A non-scope pointer doesn't satisfy any aliasing restrictions, hence if you dereference it and get a `scope` value, you could have multiple paths to access a single `scope` value, which has to be ruled out.

void foo(scope(int*)* p, scope(int*)* q)@safe{
    // p and q could alias
    scope int* r=*p;
    scope int* s=*q;
    assert(r !is s); // can fail
}

>> `scope` has to be a type constructor.
> 

One example:

import std.typecons;
int* y;
int* foo(){
    int x;
    auto t=tuple(&x,y); // type has to be Tuple!(scope(int*),int*)
    return t[1];
}

(Another key use case for type constructors is to distinguish the return value and the receiver, as in `const(int*) foo()const`;, but for `scope`, we can actually write `int* foo()scope return` for this purpose.)
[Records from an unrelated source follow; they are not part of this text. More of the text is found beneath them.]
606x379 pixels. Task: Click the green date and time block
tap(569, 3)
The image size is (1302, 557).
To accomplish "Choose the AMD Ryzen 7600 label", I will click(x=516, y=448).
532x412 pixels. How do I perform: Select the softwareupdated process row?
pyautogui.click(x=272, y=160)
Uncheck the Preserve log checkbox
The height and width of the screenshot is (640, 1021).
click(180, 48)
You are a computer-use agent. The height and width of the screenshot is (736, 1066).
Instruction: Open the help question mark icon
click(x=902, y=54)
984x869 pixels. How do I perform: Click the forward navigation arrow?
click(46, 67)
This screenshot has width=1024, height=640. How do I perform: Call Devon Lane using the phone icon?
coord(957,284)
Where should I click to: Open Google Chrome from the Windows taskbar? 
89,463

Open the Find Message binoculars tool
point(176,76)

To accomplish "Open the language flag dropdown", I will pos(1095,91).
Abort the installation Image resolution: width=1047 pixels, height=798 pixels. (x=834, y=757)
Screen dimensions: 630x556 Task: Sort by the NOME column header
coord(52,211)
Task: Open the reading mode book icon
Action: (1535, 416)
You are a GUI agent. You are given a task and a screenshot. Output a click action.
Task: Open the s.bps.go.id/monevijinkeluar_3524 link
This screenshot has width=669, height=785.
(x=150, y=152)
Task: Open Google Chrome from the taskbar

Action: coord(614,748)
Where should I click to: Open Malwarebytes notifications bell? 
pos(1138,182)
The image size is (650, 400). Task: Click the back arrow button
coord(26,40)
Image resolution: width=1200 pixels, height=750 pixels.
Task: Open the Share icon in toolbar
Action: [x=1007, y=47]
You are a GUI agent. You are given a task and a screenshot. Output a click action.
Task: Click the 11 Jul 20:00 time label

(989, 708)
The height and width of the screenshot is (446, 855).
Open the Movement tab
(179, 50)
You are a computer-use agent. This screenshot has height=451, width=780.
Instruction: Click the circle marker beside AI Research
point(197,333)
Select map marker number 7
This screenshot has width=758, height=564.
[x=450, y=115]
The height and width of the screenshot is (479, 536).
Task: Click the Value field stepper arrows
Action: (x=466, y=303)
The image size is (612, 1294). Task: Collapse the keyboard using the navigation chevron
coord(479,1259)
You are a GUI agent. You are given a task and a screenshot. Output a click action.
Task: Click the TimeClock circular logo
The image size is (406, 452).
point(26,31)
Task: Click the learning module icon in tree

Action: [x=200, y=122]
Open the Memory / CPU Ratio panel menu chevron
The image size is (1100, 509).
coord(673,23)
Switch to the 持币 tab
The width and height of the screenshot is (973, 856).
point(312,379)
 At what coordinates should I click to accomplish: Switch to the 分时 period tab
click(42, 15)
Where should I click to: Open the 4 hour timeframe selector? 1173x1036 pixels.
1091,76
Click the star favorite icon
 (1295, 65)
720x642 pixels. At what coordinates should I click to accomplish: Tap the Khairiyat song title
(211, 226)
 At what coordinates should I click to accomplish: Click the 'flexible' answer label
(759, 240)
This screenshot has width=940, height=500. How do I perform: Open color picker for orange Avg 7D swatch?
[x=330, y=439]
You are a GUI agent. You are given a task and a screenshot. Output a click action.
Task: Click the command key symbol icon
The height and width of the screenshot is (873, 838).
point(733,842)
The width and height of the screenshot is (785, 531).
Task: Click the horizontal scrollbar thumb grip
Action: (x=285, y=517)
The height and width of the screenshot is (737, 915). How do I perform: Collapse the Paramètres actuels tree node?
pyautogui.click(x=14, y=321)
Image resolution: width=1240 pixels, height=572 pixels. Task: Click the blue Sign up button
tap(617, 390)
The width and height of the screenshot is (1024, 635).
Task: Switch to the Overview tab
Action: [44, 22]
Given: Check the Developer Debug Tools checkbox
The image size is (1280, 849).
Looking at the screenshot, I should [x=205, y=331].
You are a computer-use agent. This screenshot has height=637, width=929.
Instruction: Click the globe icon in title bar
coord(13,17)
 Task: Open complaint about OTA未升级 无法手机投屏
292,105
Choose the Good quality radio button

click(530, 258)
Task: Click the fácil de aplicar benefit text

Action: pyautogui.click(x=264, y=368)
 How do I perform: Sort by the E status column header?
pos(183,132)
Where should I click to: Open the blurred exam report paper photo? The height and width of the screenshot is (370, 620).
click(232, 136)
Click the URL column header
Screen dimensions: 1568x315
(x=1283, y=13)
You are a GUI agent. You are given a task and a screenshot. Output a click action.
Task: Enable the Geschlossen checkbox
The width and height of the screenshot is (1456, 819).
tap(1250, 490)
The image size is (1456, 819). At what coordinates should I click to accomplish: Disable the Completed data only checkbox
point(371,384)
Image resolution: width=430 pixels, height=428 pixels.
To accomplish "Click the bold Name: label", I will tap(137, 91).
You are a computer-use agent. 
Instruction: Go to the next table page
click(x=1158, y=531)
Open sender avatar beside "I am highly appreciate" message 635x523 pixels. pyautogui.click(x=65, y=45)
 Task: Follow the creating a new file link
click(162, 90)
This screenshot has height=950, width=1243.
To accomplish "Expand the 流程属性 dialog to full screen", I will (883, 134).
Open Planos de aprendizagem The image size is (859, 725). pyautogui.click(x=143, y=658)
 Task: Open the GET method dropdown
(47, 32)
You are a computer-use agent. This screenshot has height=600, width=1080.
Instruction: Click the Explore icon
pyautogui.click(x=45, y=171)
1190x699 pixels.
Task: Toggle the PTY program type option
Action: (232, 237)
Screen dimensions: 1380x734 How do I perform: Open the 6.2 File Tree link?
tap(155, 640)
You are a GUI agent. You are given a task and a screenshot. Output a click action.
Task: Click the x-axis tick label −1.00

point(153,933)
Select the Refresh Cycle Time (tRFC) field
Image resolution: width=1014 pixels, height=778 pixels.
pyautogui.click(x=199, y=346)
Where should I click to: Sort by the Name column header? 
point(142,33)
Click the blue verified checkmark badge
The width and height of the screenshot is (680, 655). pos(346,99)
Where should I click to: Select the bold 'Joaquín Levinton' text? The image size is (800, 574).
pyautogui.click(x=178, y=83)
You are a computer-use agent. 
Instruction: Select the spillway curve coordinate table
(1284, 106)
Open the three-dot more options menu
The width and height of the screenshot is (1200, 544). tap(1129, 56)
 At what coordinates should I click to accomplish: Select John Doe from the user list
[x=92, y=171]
> Other than that, I wonder about the teachability of these rules.

The rules follow from the simple principles lined out at the beginning of the post, so that should not be a problem. Note that my post was pretty condensed. Unfortunately, I don't have enough spare time at the moment.

> I had to read the proposal several times myself.
> 

Thanks for taking the time.

On Wednesday, 13 November 2019 at 09:52:24 UTC, Timon Gehr wrote:
> On 13.11.19 09:08, Atila Neves wrote:
>> And how would the application of `scope` to, say, `int` affect it? What would the compiler do with that?
>> ...
>
> The same things it would do with other types. You can't escape the value or make non-borrowed copies. It's unlikely to have useful applications for a plain integer, but you could have a `struct Handle{ private int handle; ... }` that carries the invariant that the handle is valid.
>
> Then you can do things like:
>
> void workWithHandle(scope Handle handle)@safe{ ... }
>
> void unsafe()@trusted{
>     auto handle=getHandle();
>     workWithHandle(handle);
>     disposeHandle(handle);
> }
>
> If `scope` was restricted to pointers, you would have to pass pointers to handles in order to get any of that type checking. (IIRC, this complaint was on this newsgroup not too long ago.) In general, it would make the rules less useful for @trusted libraries that need to restrict access patterns from @safe code.

Yes, yes, yes.

It would happen anytime you refer to an external resource by index that you need to release after use. (e.g. a DB cursor index).

I currently use this strategy in spasm to release objects held on the JS side. The object is released automatically whenever the handle goes out of scope.

The benefit is that you don't have to do reference counting, but you still can wrap it in one if you need to.